— Begin Data listing —

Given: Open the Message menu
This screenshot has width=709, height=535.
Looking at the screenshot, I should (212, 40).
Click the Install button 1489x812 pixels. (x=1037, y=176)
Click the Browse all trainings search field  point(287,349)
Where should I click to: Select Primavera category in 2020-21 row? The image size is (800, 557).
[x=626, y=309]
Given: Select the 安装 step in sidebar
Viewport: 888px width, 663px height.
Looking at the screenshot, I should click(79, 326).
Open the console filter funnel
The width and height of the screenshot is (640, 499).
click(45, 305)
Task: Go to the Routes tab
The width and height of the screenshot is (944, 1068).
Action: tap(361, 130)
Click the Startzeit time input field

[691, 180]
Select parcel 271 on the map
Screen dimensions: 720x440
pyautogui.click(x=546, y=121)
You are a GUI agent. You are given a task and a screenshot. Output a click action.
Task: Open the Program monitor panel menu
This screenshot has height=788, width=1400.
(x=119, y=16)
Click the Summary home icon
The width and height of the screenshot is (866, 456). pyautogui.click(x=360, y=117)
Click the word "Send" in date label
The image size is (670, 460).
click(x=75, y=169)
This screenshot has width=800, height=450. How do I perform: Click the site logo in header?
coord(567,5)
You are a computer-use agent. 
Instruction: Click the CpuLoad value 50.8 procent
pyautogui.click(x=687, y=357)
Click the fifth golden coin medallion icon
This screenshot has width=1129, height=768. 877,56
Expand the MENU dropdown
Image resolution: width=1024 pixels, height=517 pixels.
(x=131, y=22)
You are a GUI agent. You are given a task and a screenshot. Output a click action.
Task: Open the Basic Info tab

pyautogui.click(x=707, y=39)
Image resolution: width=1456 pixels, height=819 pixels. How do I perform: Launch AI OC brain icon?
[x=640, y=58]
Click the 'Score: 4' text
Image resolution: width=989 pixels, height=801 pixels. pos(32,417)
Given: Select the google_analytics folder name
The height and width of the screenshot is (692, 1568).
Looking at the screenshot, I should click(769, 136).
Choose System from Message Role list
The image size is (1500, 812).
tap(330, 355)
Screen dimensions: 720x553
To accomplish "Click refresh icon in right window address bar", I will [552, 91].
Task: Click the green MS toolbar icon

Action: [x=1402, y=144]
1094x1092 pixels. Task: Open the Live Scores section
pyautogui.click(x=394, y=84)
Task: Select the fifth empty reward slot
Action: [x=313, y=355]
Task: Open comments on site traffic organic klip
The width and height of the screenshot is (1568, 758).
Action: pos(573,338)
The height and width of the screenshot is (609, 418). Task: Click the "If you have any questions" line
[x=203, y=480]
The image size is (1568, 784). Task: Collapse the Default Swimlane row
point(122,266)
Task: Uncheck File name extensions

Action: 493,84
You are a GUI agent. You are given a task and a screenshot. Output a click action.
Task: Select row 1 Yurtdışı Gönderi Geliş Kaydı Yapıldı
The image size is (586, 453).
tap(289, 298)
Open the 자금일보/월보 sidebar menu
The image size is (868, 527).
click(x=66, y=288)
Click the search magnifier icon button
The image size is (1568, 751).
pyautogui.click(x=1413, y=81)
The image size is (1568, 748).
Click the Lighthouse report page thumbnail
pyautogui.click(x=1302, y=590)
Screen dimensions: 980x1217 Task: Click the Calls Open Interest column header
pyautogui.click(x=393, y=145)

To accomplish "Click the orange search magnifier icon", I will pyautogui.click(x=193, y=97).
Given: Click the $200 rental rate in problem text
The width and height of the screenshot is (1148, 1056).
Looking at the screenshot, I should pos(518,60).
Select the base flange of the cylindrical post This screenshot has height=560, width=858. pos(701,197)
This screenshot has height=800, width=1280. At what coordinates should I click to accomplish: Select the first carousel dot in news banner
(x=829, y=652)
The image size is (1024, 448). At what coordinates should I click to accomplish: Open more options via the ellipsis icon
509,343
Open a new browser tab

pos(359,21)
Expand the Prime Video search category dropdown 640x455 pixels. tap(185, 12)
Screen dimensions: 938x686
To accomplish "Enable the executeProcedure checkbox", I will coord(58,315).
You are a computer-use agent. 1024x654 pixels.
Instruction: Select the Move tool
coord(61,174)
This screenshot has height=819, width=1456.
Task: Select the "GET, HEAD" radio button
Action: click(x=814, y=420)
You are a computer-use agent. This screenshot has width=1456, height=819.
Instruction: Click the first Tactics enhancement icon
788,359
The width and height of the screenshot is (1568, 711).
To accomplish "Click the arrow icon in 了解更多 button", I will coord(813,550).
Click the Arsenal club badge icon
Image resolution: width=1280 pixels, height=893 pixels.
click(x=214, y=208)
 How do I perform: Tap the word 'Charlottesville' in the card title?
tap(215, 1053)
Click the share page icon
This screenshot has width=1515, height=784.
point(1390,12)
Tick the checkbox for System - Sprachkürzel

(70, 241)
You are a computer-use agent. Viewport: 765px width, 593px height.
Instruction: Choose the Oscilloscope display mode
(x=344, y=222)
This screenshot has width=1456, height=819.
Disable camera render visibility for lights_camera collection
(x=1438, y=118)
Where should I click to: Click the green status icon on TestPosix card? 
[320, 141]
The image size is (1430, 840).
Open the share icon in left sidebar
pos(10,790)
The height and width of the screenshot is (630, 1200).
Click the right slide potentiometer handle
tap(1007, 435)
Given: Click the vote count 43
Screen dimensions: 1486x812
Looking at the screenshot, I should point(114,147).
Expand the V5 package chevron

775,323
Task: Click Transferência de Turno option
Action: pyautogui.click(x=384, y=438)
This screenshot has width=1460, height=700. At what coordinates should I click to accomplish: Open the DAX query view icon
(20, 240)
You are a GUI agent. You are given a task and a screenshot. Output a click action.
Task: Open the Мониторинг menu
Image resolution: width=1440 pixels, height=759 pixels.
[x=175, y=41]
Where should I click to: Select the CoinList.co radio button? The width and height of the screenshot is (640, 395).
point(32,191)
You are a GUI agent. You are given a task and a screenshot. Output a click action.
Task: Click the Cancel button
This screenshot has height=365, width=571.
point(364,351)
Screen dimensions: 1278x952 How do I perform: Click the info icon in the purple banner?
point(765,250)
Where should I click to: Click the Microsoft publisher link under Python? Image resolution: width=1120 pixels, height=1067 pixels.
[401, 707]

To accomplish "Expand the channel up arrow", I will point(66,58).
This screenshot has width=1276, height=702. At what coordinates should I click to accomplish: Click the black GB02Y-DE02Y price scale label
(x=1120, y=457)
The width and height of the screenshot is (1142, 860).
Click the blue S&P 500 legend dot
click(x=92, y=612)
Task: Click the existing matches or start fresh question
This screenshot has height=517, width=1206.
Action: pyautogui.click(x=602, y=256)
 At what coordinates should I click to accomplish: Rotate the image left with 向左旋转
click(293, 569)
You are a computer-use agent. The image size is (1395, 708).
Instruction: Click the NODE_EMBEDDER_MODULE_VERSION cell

— End Data listing —

__Work required__
Replace "GUI agent" with "interface agent" everywhere it occurs in the records above, and give all the records again with everything else unchanged.

__Solved exercise__
Given: Open the Message menu
This screenshot has width=709, height=535.
Looking at the screenshot, I should (212, 40).
Click the Install button 1489x812 pixels. (x=1037, y=176)
Click the Browse all trainings search field  point(287,349)
Where should I click to: Select Primavera category in 2020-21 row? The image size is (800, 557).
[x=626, y=309]
Given: Select the 安装 step in sidebar
Viewport: 888px width, 663px height.
Looking at the screenshot, I should click(79, 326).
Open the console filter funnel
The width and height of the screenshot is (640, 499).
click(45, 305)
Task: Go to the Routes tab
The width and height of the screenshot is (944, 1068).
Action: tap(361, 130)
Click the Startzeit time input field

[691, 180]
Select parcel 271 on the map
Screen dimensions: 720x440
pyautogui.click(x=546, y=121)
You are a interface agent. You are given a task and a screenshot. Output a click action.
Task: Open the Program monitor panel menu
This screenshot has height=788, width=1400.
(x=119, y=16)
Click the Summary home icon
The width and height of the screenshot is (866, 456). pyautogui.click(x=360, y=117)
Click the word "Send" in date label
The image size is (670, 460).
click(x=75, y=169)
This screenshot has width=800, height=450. How do I perform: Click the site logo in header?
coord(567,5)
You are a computer-use agent. 
Instruction: Click the CpuLoad value 50.8 procent
pyautogui.click(x=687, y=357)
Click the fifth golden coin medallion icon
This screenshot has width=1129, height=768. 877,56
Expand the MENU dropdown
Image resolution: width=1024 pixels, height=517 pixels.
(x=131, y=22)
You are a interface agent. You are given a task and a screenshot. Output a click action.
Task: Open the Basic Info tab

pyautogui.click(x=707, y=39)
Image resolution: width=1456 pixels, height=819 pixels. How do I perform: Launch AI OC brain icon?
[x=640, y=58]
Click the 'Score: 4' text
Image resolution: width=989 pixels, height=801 pixels. pos(32,417)
Given: Select the google_analytics folder name
The height and width of the screenshot is (692, 1568).
Looking at the screenshot, I should click(769, 136).
Choose System from Message Role list
The image size is (1500, 812).
tap(330, 355)
Screen dimensions: 720x553
To accomplish "Click refresh icon in right window address bar", I will [552, 91].
Task: Click the green MS toolbar icon

Action: [x=1402, y=144]
1094x1092 pixels. Task: Open the Live Scores section
pyautogui.click(x=394, y=84)
Task: Select the fifth empty reward slot
Action: [x=313, y=355]
Task: Open comments on site traffic organic klip
The width and height of the screenshot is (1568, 758).
Action: pos(573,338)
The height and width of the screenshot is (609, 418). Task: Click the "If you have any questions" line
[x=203, y=480]
The image size is (1568, 784). Task: Collapse the Default Swimlane row
point(122,266)
Task: Uncheck File name extensions

Action: 493,84
You are a interface agent. You are given a task and a screenshot. Output a click action.
Task: Select row 1 Yurtdışı Gönderi Geliş Kaydı Yapıldı
The image size is (586, 453).
tap(289, 298)
Open the 자금일보/월보 sidebar menu
The image size is (868, 527).
click(x=66, y=288)
Click the search magnifier icon button
The image size is (1568, 751).
pyautogui.click(x=1413, y=81)
The image size is (1568, 748).
Click the Lighthouse report page thumbnail
pyautogui.click(x=1302, y=590)
Screen dimensions: 980x1217 Task: Click the Calls Open Interest column header
pyautogui.click(x=393, y=145)

To accomplish "Click the orange search magnifier icon", I will pyautogui.click(x=193, y=97).
Given: Click the $200 rental rate in problem text
The width and height of the screenshot is (1148, 1056).
Looking at the screenshot, I should pos(518,60).
Select the base flange of the cylindrical post This screenshot has height=560, width=858. pos(701,197)
This screenshot has height=800, width=1280. At what coordinates should I click to accomplish: Select the first carousel dot in news banner
(x=829, y=652)
The image size is (1024, 448). At what coordinates should I click to accomplish: Open more options via the ellipsis icon
509,343
Open a new browser tab

pos(359,21)
Expand the Prime Video search category dropdown 640x455 pixels. tap(185, 12)
Screen dimensions: 938x686
To accomplish "Enable the executeProcedure checkbox", I will coord(58,315).
You are a computer-use agent. 1024x654 pixels.
Instruction: Select the Move tool
coord(61,174)
This screenshot has height=819, width=1456.
Task: Select the "GET, HEAD" radio button
Action: click(x=814, y=420)
You are a computer-use agent. This screenshot has width=1456, height=819.
Instruction: Click the first Tactics enhancement icon
788,359
The width and height of the screenshot is (1568, 711).
To accomplish "Click the arrow icon in 了解更多 button", I will coord(813,550).
Click the Arsenal club badge icon
Image resolution: width=1280 pixels, height=893 pixels.
click(x=214, y=208)
 How do I perform: Tap the word 'Charlottesville' in the card title?
tap(215, 1053)
Click the share page icon
This screenshot has width=1515, height=784.
point(1390,12)
Tick the checkbox for System - Sprachkürzel

(70, 241)
You are a computer-use agent. Viewport: 765px width, 593px height.
Instruction: Choose the Oscilloscope display mode
(x=344, y=222)
This screenshot has width=1456, height=819.
Disable camera render visibility for lights_camera collection
(x=1438, y=118)
Where should I click to: Click the green status icon on TestPosix card? 
[320, 141]
The image size is (1430, 840).
Open the share icon in left sidebar
pos(10,790)
The height and width of the screenshot is (630, 1200).
Click the right slide potentiometer handle
tap(1007, 435)
Given: Click the vote count 43
Screen dimensions: 1486x812
Looking at the screenshot, I should point(114,147).
Expand the V5 package chevron

775,323
Task: Click Transferência de Turno option
Action: pyautogui.click(x=384, y=438)
This screenshot has width=1460, height=700. At what coordinates should I click to accomplish: Open the DAX query view icon
(20, 240)
You are a interface agent. You are given a task and a screenshot. Output a click action.
Task: Open the Мониторинг menu
Image resolution: width=1440 pixels, height=759 pixels.
[x=175, y=41]
Where should I click to: Select the CoinList.co radio button? The width and height of the screenshot is (640, 395).
point(32,191)
You are a interface agent. You are given a task and a screenshot. Output a click action.
Task: Click the Cancel button
This screenshot has height=365, width=571.
point(364,351)
Screen dimensions: 1278x952 How do I perform: Click the info icon in the purple banner?
point(765,250)
Where should I click to: Click the Microsoft publisher link under Python? Image resolution: width=1120 pixels, height=1067 pixels.
[401, 707]

To accomplish "Expand the channel up arrow", I will point(66,58).
This screenshot has width=1276, height=702. At what coordinates should I click to accomplish: Click the black GB02Y-DE02Y price scale label
(x=1120, y=457)
The width and height of the screenshot is (1142, 860).
Click the blue S&P 500 legend dot
click(x=92, y=612)
Task: Click the existing matches or start fresh question
This screenshot has height=517, width=1206.
Action: pyautogui.click(x=602, y=256)
 At what coordinates should I click to accomplish: Rotate the image left with 向左旋转
click(293, 569)
You are a computer-use agent. The image size is (1395, 708).
Instruction: Click the NODE_EMBEDDER_MODULE_VERSION cell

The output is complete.